Les mots soulignés dans le texte (hyperlien) renvoient sur un texte à part qui approfondit la notion portée par le mot souligné.
La vie bonne
Un projet à la mesure de l'humain
Si la réponse à la question du sens de la vie peut grandement varier suivant les individus, il semblerait que nous puissions nous accorder sur le fait que notre passage sur terre n'ait pas vocation à être pénible, et que si certains vivent ou ont vécu péniblement alors que d'autres non, c'est d'abord que les premiers sont ou étaient dominés par les seconds. Mais pas seulement, pour ce qui concerne notre passé récent jusqu'à maintenant. Notre imaginaire rationaliste occidental (être efficace comme une machine), notre désir forcené de nous enrichir pour accéder à la consommation individuelle sans limites viennent renforcer désormais cette pénibilité. Nous voici seuls et frustrés, chacun d'entre nous en guerre contre tous les autres dans une société en voie de désintégration, à la poursuite de désirs de plus en plus inaccessibles. Là n'est pas notre destin. Nous sommes des êtres sociaux depuis la nuit des temps, sans que les bouleversements immenses de la « civilisation » y compris industrielle n'y aient rien changé, et nos besoins et désirs fondamentaux sont d'une simplicité déconcertante en comparaison de ceux produits par nos esprits contaminés par la religion du progrès.

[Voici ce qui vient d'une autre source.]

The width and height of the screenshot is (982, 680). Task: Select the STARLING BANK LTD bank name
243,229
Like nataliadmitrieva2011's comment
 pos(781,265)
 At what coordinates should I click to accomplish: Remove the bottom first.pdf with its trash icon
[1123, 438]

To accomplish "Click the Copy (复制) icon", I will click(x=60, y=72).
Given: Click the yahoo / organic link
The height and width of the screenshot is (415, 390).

A quoi aspirons-nous donc (en grande majorité) ? A vivre tranquillement en harmonie avec nos voisins et collègues de travail, simplement, pour peu que la sécurité matérielle nous soit assurée, satisfaits de plaisirs simples et abordables. A vivre avant la mort, en somme, et ne pas nous contenter d'exister.
Que les objecteurs à ce constat simplissime qui souhaiteraient revendiquer une autre ambition, plus sophistiquée, se demandent dans quelle mesure elle est leur propre ambition, et non une ambition étrangère, instillée chaque jour par le modèle dominant, pour faire fonctionner l'organisation économique.
Nous allons changer tout cela ensemble, faire cesser la domination et revoir nos valeurs, nous organiser une vie moins complexe et plus heureuse, toutes choses qui pourraient aussi nous procurer du sens.
Pour débuter, il y a la question de la démocratie véritable qui nous semble être une condition nécessaire - bien qu'insuffisante – à la réalisation d'une vie bonne. Comme nous l'avons écrit ailleurs sur ce site, les intérêts des dirigeants politiques en cheville avec les élites économiques divergent de ceux du peuple, état de fait très ancien, mais particulièrement visible de nos jours et qu'il nous faut faire cesser. Il en résulte en effet, que nombre de problèmes qui pèsent sur notre société, - dont une grande partie est le fruit de l'action dirigeante elle-même - ne sont pas traités, et qu'il ne nous reste d'autre solution que de nous en charger nous-mêmes. Outre le fait que nous serons mieux servi ainsi que le dit le dicton millénaire, nous aurons désormais l'immense avantage de ne plus avoir à vilipender nos dirigeants. Nous pourrons cependant le faire collectivement envers nous-même si cela nous amuse.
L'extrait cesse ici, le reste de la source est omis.